Pick every line from the data below that contains the string "Viewport" and copy it.
---+---
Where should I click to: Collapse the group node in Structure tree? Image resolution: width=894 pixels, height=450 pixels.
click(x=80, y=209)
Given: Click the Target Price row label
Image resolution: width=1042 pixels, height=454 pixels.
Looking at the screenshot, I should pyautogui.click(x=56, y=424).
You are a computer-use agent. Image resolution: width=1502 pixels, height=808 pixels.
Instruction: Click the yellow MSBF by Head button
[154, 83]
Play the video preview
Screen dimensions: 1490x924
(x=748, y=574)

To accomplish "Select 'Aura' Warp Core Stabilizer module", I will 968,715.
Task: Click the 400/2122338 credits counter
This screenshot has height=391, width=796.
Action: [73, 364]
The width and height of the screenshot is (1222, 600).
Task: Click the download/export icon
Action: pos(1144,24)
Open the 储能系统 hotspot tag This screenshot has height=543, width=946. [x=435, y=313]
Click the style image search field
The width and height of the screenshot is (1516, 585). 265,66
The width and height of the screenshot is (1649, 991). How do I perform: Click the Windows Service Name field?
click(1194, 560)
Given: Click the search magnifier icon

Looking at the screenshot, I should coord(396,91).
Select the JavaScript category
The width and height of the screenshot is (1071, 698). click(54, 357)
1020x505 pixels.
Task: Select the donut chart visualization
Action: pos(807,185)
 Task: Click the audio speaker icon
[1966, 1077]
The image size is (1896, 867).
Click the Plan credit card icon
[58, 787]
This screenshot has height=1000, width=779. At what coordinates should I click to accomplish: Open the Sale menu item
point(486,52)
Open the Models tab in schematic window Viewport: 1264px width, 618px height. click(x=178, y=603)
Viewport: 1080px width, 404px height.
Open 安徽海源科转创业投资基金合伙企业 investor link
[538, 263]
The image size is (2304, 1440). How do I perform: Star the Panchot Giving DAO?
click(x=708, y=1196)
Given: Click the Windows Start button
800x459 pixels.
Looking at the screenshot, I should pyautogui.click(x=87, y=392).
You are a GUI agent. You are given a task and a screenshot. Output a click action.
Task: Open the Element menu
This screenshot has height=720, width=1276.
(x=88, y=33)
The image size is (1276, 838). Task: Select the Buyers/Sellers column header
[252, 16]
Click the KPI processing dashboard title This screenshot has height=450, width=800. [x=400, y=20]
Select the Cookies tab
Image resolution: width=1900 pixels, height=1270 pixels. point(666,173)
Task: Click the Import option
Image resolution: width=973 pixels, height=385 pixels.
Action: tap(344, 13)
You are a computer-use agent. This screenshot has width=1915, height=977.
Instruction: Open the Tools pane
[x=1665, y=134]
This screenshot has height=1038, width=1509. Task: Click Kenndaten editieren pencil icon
---+---
## Exercise solution
Open the Models tab in schematic window Viewport: 1264px width, 618px height. click(x=178, y=603)
Viewport: 1080px width, 404px height.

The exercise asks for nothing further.